This is Part 1 in our series on IDA-supported education programs in Sri Lanka. Part 2 Four Education Successes in Sri Lanka is available here
Investing in education is really about investing in people.
Education is closely related to poverty reduction. Among household heads without any education in Sri Lanka, the incidence of poverty is almost 46 percent while it is only 18 percent for those with secondary education.
The International Development Association (IDA), the World Bank fund that helps the world’s poorest countries has been the largest foreign development partner in the education sector of Sri Lanka since the mid-1980s.
A series of ambitious programs have engaged with every level of the Sri Lankan education system, evolving from primary education to higher education sectors and expanding both horizontally as well as vertically to support hundreds of thousands of beneficiaries.

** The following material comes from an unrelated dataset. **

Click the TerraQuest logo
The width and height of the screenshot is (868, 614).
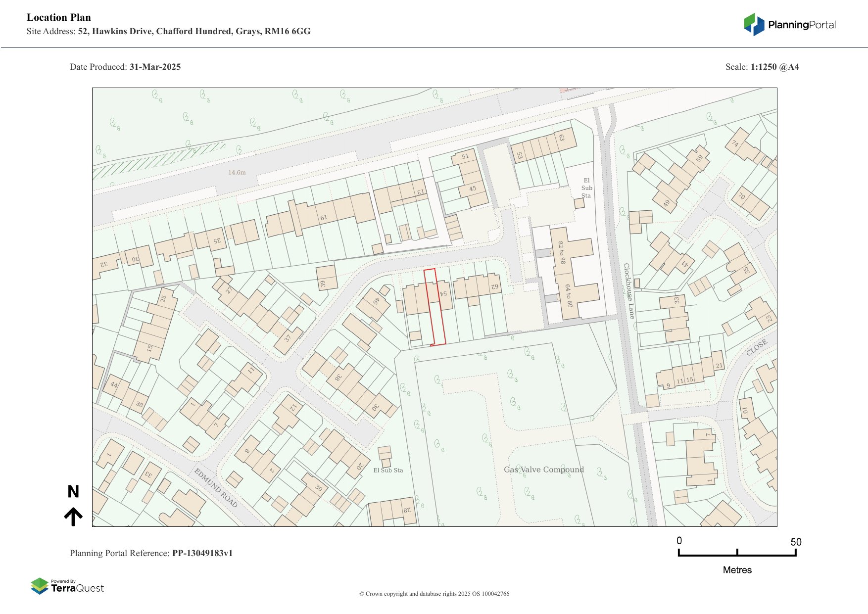[x=67, y=586]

Currently, 10,000 public schools, 15 public universities, and more recently 6000 Early Childhood Development (ECD) centers are covered.
However, while significant challenges remain, the education sector has many achievements to celebrate:
Improving access and equity in education
Early on, we recognized that not all schools were created equal - disadvantaged schools often lacked the most basic equipment. This challenge was embraced by the first project financed by IDA in the basic education sector in Sri Lanka.

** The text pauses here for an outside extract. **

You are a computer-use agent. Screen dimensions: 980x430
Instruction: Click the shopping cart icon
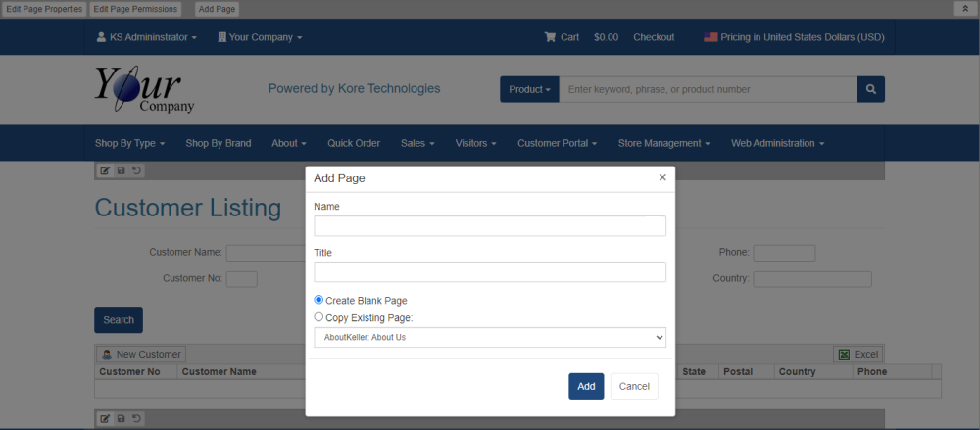click(551, 37)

The $49 million General Education Project (GEP) kicked off in 1990 and went on to exceed its project goals. When it came to supplying education equipment to schools, the project covered the priority needs (mathematics and science) and accounted for the largest vehicle, equipment, and educational materials inputs to Sri Lankan schools and administrative offices during the preceding decade.
Additional Financing targeted conflict-affected schools and improved essential facilities such as water and sanitation in more than 4,000 schools. Students in poorer rural schools, who prior to the project had only about 40 percent seating, were all seated by the end of the project.
Under GEP II, an investment of $70.3 million saw almost 9,700 schools (97% of government schools) receive inputs including ICT, electronics and laboratory equipment. The project helped create about 50,000 additional school places in the Grades 6-9 cycle.
These projects did so well in part because they were based on critical needs assessments of zonal plans and resource distribution to schools on a per capita basis, with schools in “difficult areas” and “very difficult areas” receiving about 40-70 percent more resources than other schools.